This function uses the standard formula:
(1)\[\frac{1}{2} ( 1 + erf( \frac{x-mean}{std \sqrt{2}}) ) )\]
where erf is the error function.
- Parameters
mean (Tensor) – mean tensor
std (Tensor) – standard deviation tensor
bins (Tensor) – The tensor of bin edges with dimension [N+1, …] where N is the number of bins.
grid (str) – A string that indicates where in the bins should the cdf be defined. Can be one of {“mids”, “left”, “right”}.
- Returns
The calculated cdf tensor with dimension [N, …]
- Return type
Tensor
- modulus.metrics.general.histogram.normal_pdf(mean: Tensor, std: Tensor, bin_edges: Tensor, grid: str = 'midpoint') → Tensor[source]
Computes the probability density function of a normal variable with given mean and standard deviation. This PDF is given at the locations given by the midpoint of the bin_edges.
This function uses the standard formula:
(2)\[\frac{1}{\sqrt{2*\pi} std } \exp( -\frac{1}{2} (\frac{x-mean}{std})^2 )\]
where erf is the error function.
- Parameters
mean (Tensor) – mean tensor
std (Tensor) – standard deviation tensor
bins (Tensor) – The tensor of bin edges with dimension [N+1, …] where N is the number of bins.
grid (str) – A string that indicates where in the bins should the cdf be defined.
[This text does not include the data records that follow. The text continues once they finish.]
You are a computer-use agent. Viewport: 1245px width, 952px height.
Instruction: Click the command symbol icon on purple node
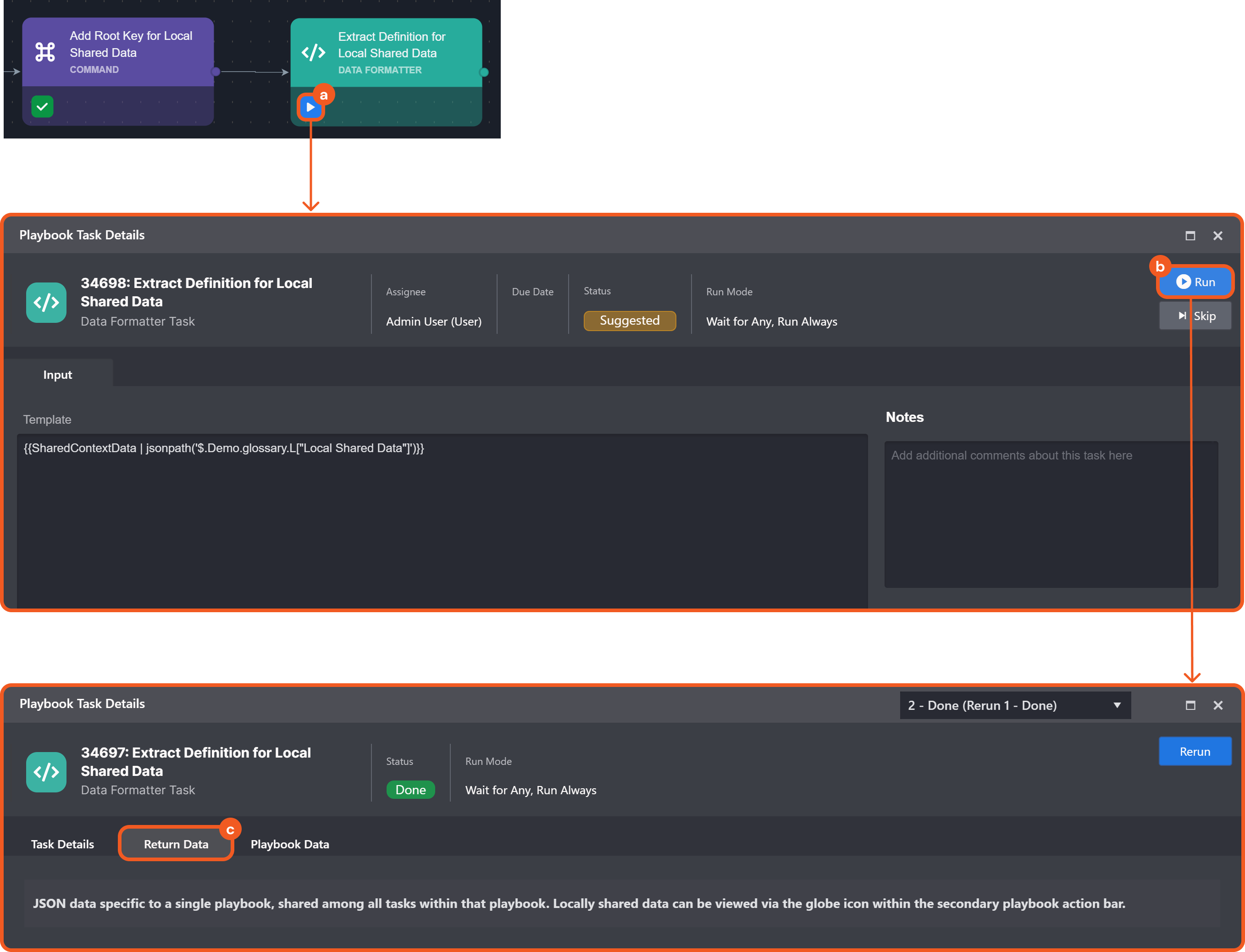pyautogui.click(x=45, y=52)
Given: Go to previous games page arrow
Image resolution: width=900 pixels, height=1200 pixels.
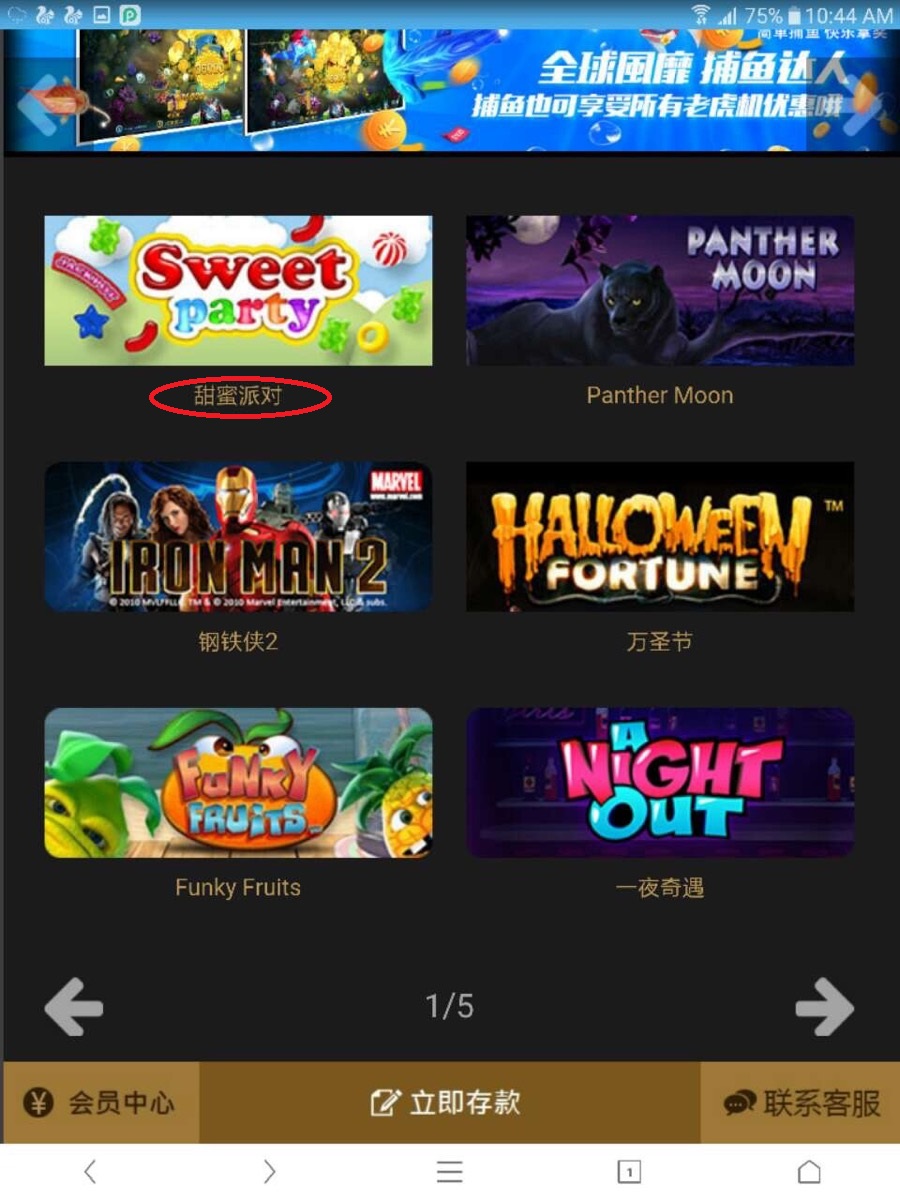Looking at the screenshot, I should coord(74,1007).
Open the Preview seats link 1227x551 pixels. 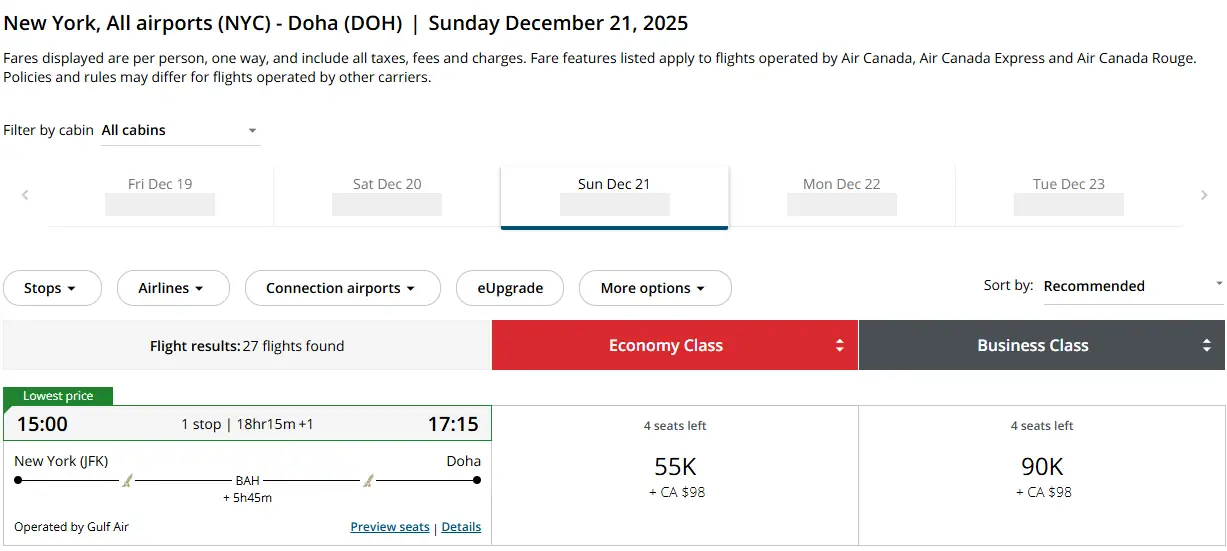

Can be one of {“midpoint”, “left”, “right”}.
- Returns
The calculated cdf tensor with dimension [N, …]
- Return type
Tensor
- modulus.metrics.general.entropy.entropy_from_counts(p: Tensor, bin_edges: Tensor, normalized=True) → Tensor[source]
Computes the Statistical Entropy of a random variable using a histogram.
Uses the formula:
(3)\[Entropy(X) = \int p(x) * \log( p(x) ) dx\]
- Parameters
p (Tensor) – Tensor [N, …] containing counts/pdf, defined over bins. The non-zeroth dimensions of bin_edges and p must be compatible.
bins_edges (Tensor) – Tensor [N+1, …] containing bin edges. The leading dimension must represent the N+1 bin edges.
normalized (Bool, Optional) – Boolean flag determining whether the returned statistical entropy is normalized. Normally the entropy for a compact bounded probability distribution is bounded between a pseudo-dirac distribution, ent_min, and a uniform distribution, ent_max. This normalization transforms the entropy from [ent_min, ent_max] to [0, 1]
- Returns
Tensor containing the Information/Statistical Entropy
- Return type
Tensor
- modulus.metrics.general.entropy.relative_entropy_from_counts(p: Tensor, q: Tensor, bin_edges: Tensor) → Tensor[source]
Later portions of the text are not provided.